Whoniverse

Wednesday, 6 January 2016 - Reviewed by Matthew Kilburn
Whoniverse
Whoniverse
Written by Lance Parkin
Published by Aurum Press
Released on 29 October 2015

In an age when Doctor Who book licenses are almost entirely held within the behemoth of the publishing world that is Penguin Random House, it is a brave mainstream publisher that ventures into the Doctor Who world with an unlicensed title. The inconveniences are many and the rewards uncertain. Aurum, part of popular history to DIY to children's books to gardening (and much else) combine Quarto, have released this ambitious work written by Lance Parkin which seeks to present the storytelling and narrative philosophy he has expressed in more narrowly-targeted works such as the various editions of Ahistory to a wider audience, with the benefits of illustrations and infographics. The book is produced by design and photography publisher RotoVision who intriguingly retain the copyright.

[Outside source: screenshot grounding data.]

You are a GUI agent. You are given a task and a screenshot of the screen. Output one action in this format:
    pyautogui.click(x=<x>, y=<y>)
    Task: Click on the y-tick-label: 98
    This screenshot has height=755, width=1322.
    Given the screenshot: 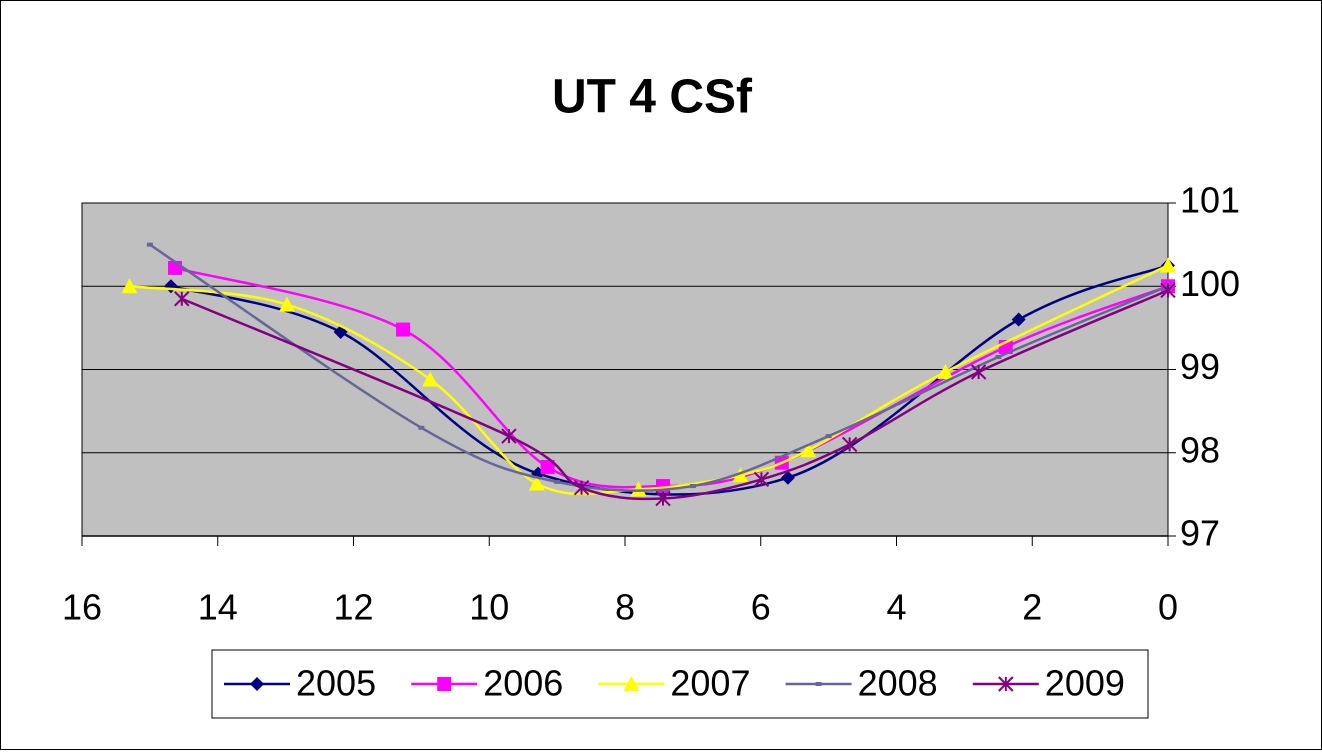 What is the action you would take?
    pyautogui.click(x=1200, y=450)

Whoniverse’s title appeals to a pedigree beyond those shared by books official or otherwise which draw from recent memories of Doctor Who: I first came across the term ‘Whoniverse’ as the title of the second volume of Jean-Marc Lofficier’s The Doctor Who Programme Guide (1981) The written content and the concept are sound. Parkin takes the reader through the cosmology of Doctor Who – not just a universe but universes, through galaxies and across worlds. There are examinations of phenomena such as the migrations of the Cybermen or human colonies. As expected given his previous work, Parkin doesn’t confine himself to the Doctor’s televised adventures but pulls together evidence from across multiple sources: comic strips and text fiction from many (licensed) sources and of course audio stories. The result is an outlook on the imagined world of Doctor Who far removed from that presented by most accounts where in practice evidence from what is still sometimes dismissed as ‘spinoffery’ bends to that drawn from the television series, especially the current one.

The execution leaves something to be desired, however. The range of images drawn upon – research credited to the author himself – is impressive but not without reservations. Several alien designs are represented not by photographs of actors in make-up and costume but of reduced-scale models or dummies from exhibitions sometimes looking like unfortunate examples of taxidermy. The non-BBC agency photographs are a variable trove use to mixed effect. There is some very good artwork, some specially commissioned for the book from artists known and unknown, and others reprinted from earlier publications, often deployed in ways which demonstrate Parkin’s catholic attitude towards sources. However, much of it is printed at a resolution which doesn’t flatter the detail or where more care was needed with colour calibration. The standard vortex pattern which provides the base for the infographics which appear on many of the right-hand pages is similarly uninvolving. There are some factual errors in the picture captions and at least one persistent misspelling of the name of a real-life person.

These weaknesses are to be regretted as Parkin approaches the exercise with a deadpan tone with strong precedent in works which treat fictional shared worlds as if they are coherent unified creations. Anywhere which treats the planets of the Nimon (used both as singular and plural here) on the same basis as Kastria, Logopolis, Sontar or the Shadow Proclamation is entertaining; adding the Robotov Empire from the BBC Audio Serpent Crest series is audacious but carried off. The point is not the primacy of a particular canon, but whether a concept has gained enough weight to support a double-spread of text and image.

Whoniverse isn’t the essential purchase its publisher hoped it would be. The concept deserved more investment, better deployment of its eclectic art resources and perhaps also more text or even better-deployed text; as it is the impression is given on some layouts of more white space than there actually is. Sometimes it's curiously old-fashioned, as if using illustrations from the World Distributors Doctor Who annuals had transferred some of their spirit. Nevertheless, it’s an entertaining experiment which might yet set both a precedent and a challenge for future commissions.